C’est la principale prescription du ministre de l’Administration territoriale aux gouverneurs, en cette période de fêtes de fin d’années.

Par Cyril Essissima
La fin d’année marque une période sensible au Cameroun, compte tenu de l’effervescence qu’entraîne le bazar des fêtes. Il y a de tout, bon et mauvais. A côté des « fêtards », il y a aussi des trouble-fêtes qui trouvent un malin plaisir à mettre les autres en insécurité. C’est justement pour évaluer le contexte national que s’est tenue les 19 et 20 décembre derniers à Yaoundé, la seconde conférence semestrielle des gouverneurs de régions autour du thème : « autorités Administratives, enjeux sécuritaires et défis socio-économiques du Cameroun ».
Maître des céans, le ministre de l’Administration territoriale (Minat), Paul Atanga Nji, a particulièrement insisté sur la lutte contre la criminalité dans le secteur des motos-taxis qui, selon lui, « prend des proportions inquiétantes ». L’une des mesures fortes prescrites par Paul Atanga Nji est que « l’identification des conducteurs de motos-taxis sera désormais obligatoire ». Les syndicats de ce secteur doivent se rapprocher des services compétents de l’administration pour se conformer à cette exigence sécuritaire. Sinon, prévient le Minat, « les contrevenants feront face à la rigueur de la loi ».

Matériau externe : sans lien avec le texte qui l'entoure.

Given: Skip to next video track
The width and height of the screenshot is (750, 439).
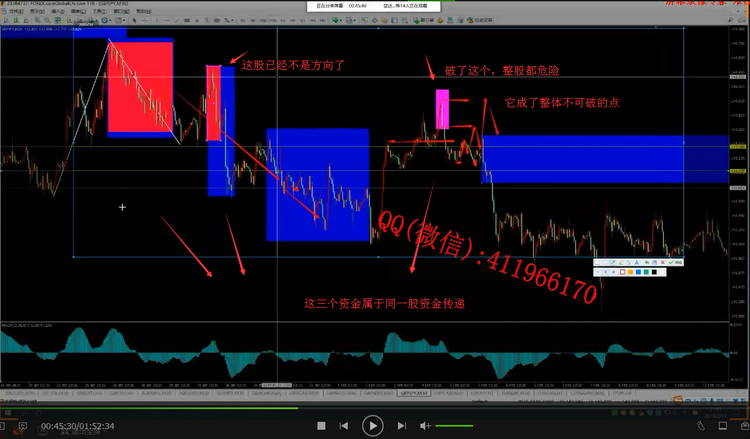Looking at the screenshot, I should [x=402, y=425].
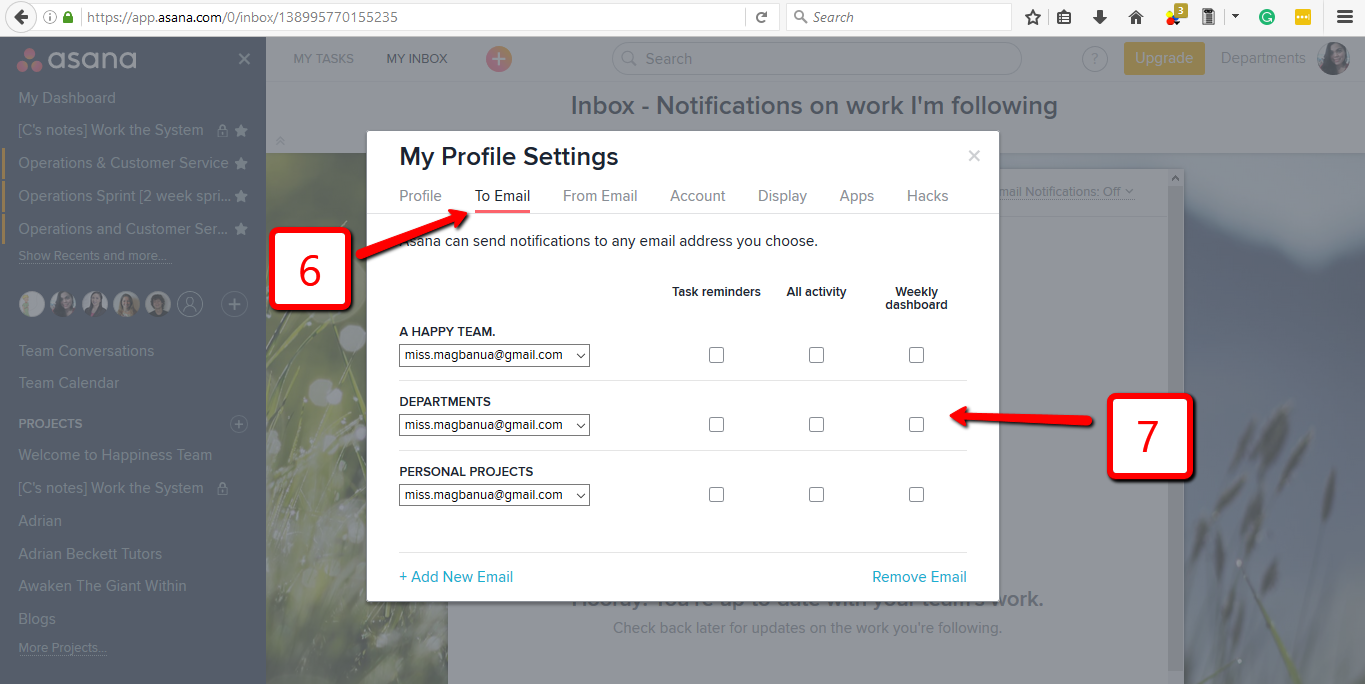This screenshot has height=684, width=1365.
Task: Open the Display settings tab
Action: click(x=782, y=196)
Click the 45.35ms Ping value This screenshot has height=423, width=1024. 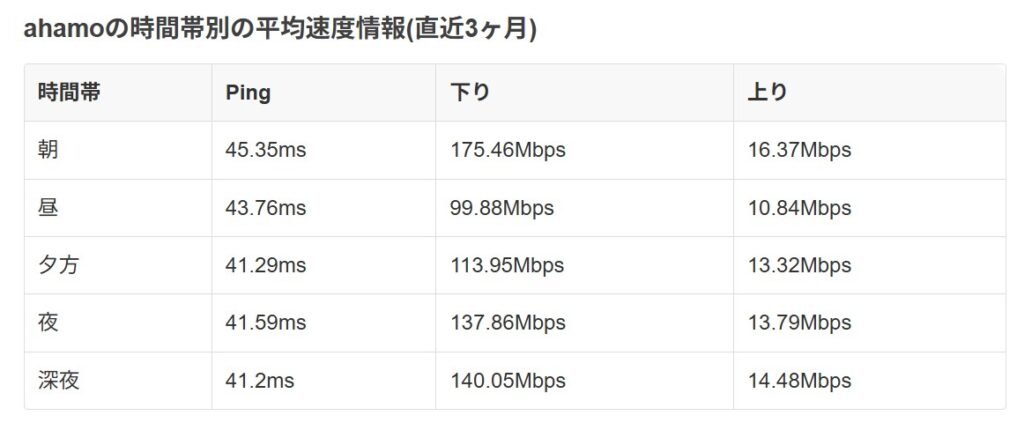(x=266, y=150)
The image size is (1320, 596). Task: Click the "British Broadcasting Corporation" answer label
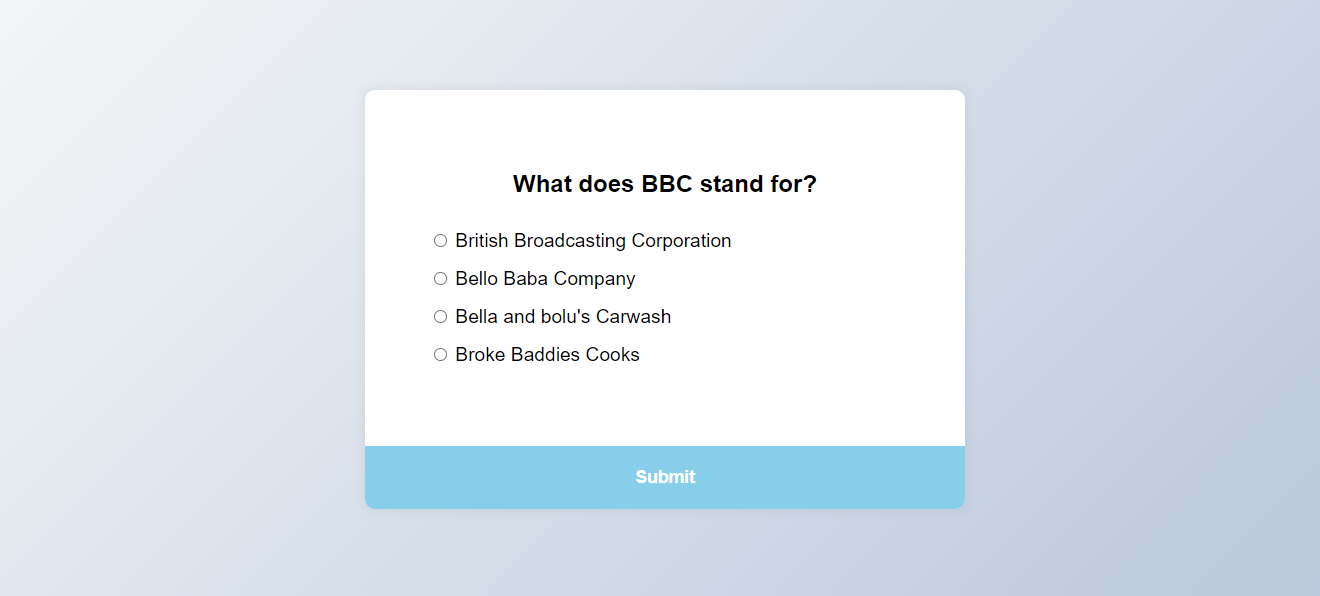tap(593, 241)
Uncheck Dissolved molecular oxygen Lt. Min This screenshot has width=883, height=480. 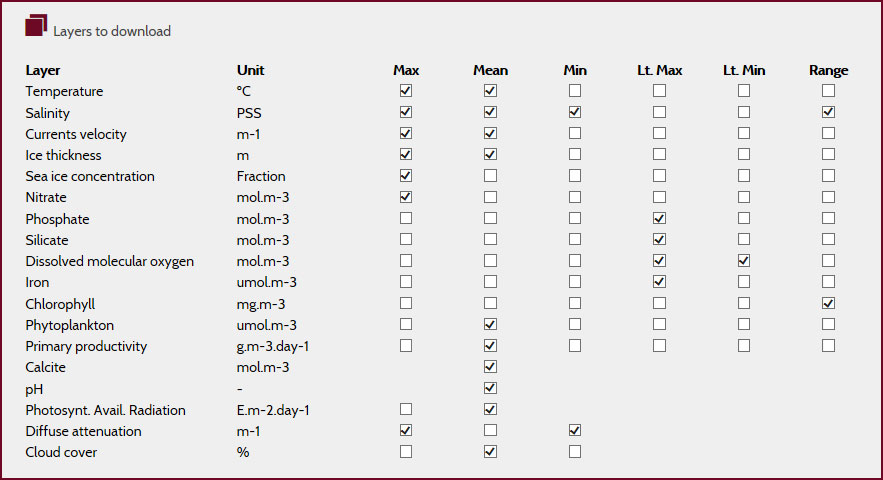pyautogui.click(x=743, y=260)
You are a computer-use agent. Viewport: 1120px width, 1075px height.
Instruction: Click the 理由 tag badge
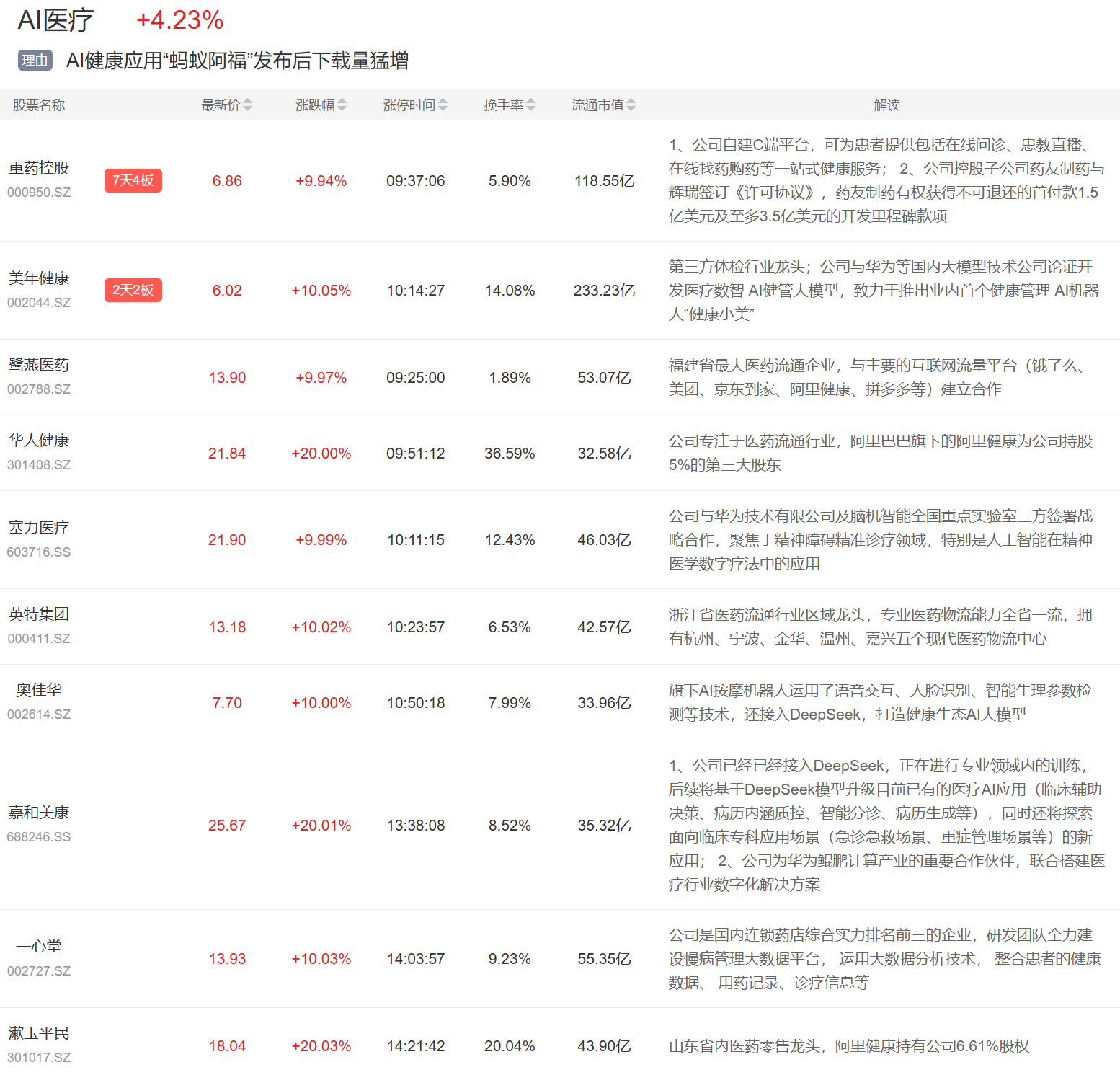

Le Minat prescrit en outre « vigilance accrue et permanente » aux autorités administratives, en liaison avec les forces de défense et de sécurité mises à leur disposition pour emploi, « pour maintenir cette tendance sécuritaire positive sur l’ensemble du territoire national, doivent faire preuve ». Dans cette même veine, enjoint les gouverneurs à mettre à contribution la population « dans la collecte du renseignement prévisionnel, et encourager les activités des comités de vigilance qui font un travail remarquable ».
Au demeurant, le patron de l’Administration territoriale affirme du reste que « la situation sécuritaire générale du pays est globalement sous contrôle et la paix règne sur l’ensemble du territoire national ». Ceci, « en dépit des atteintes à la tranquillité publique que l’on déplore dans quelques-unes de nos régions ». Paul Atanga Nji fait certainement allusion aux régions du Nord-Ouest et du Sud-Ouest en proie depuis 2016 à des revendications armées de type séparatiste.
Le même niveau d’attention devra être porté sur les sujets déjà examinés et qui restent d’actualité, notamment le combat résolu contre les discours haineux et xénophobes, ainsi que toutes formes de violences, en l’occurrence les féminicides ; la lutte contre le faux médicament, le trafic illicite des produits pharmaceutiques et la drogue sous toutes ses formes ; la lutte contre l’exportation illégale des produits de première nécessité ; la lutte contre le désordre urbain ; l’examen approprié des dossiers relatifs aux questions foncières et domaniales ; le suivi méticuleux de l’exécution des projets de développement en cours dans les régions respectives ; l’encadrement de la chefferie traditionnelle, par le respect des règles qui gouvernent la désignation des chefs traditionnels, ainsi qu’aux us et coutumes des communautés concernées.